Different approaches to watermarking were discussed too, along with some points about how to compare approaches fairly.
Watermarking
Watermarking refers to methods to encode hidden information in the text, which can be checked or validated a posteriori.
The two basic approaches described are Inference-time and Post-hoc watermarking:
Inference-time Watermarking | Post-hoc Watermarking |
---|---|
Change the sampling process inside the decoder by adding a seed, such that every time a word is chosen, only the variant in a given group is picked. | After the text is generated, modify blocks of text in a way that maintains the semantics. This can be done by paraphrasing, changing syntactic structures, using synonyms, etc. |
Watermarking usually decreases the generated text quality and it may cause inference to take longer.
CLAIMS
- Adversarial attacks on detectors "...a paraphrasing attack could break a wide array of detectors, including both white-box and black-box approaches."
- This is a simple way to evade model-specific detectors because you can use another LLM to generate paraphrases.
QUOTES
- On Emotion: "Initial observations indicate that LLM-generated texts are less emotional and objective compared to human-authored text, which often uses punctuation and grammar to convey subjective feelings"
NOTES
Detection methods listed here are usually limited to a specific LLM. No mention is made of model-agnostic detection.
Fact-checking is also used as a way to detect LLM-generated text, especially hallucinations.
MY 2¢
Model-agnostic detection: What about model-agnostic detection? This is what we want!
Temperature What about the role of temperature when generating text? No mention in the text. Surely this makes a ton of difference; if the temperature is zero then it becomes trivial to detect whether some text is LLM-generated.
Good insights from this paper: This paper (How Close is ChatGPT to Human Experts? Comparison Corpus, Evaluation, and Detection) seems to have lots of interesting insights and statistics about human-written vs LLM-generated text.
- LLM-generated text is longer on average;
- "ChatGPT texts use more determiners, conjunctions, and auxiliary relations"
- "Unlike humans, large language models tend to be neutral by default and lack emotional expression."
Detecting vs Verifying: Detecting is a different problem from verifying. When we are talking about a single LLM, both types collapse to a single problem, but with model-agnostic detection, both are very different. Watermarking, for instance, may help in model-specific detection but not in model-agnostic detection.

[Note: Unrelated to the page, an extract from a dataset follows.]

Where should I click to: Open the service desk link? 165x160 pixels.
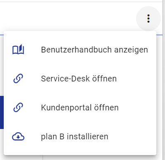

Regulation: Maybe governments will require that all public LLMs encode some sort of watermarking in them. But this is impossible with open-source LLMs.
Tradeoffs: There is a clear tradeoff between the ease of detection and the text size. I don't think this was explored enough in this article.
References
Arxiv: Tang et al 2023: The Science of Detecting LLM-Generated Texts.
- This is the article this page is about.
-
- This is another well-cited article on the detection of LLM-generated text
Arxiv: Kirchenbauer et al 2023: A Watermark for Large Language Models
- Most cited work on Watermarking for text.
Huggingface: Watermarking text
- Good info here, especially this part: "Detecting whether a given text was generated using a language model without having access to that model is currently impossible."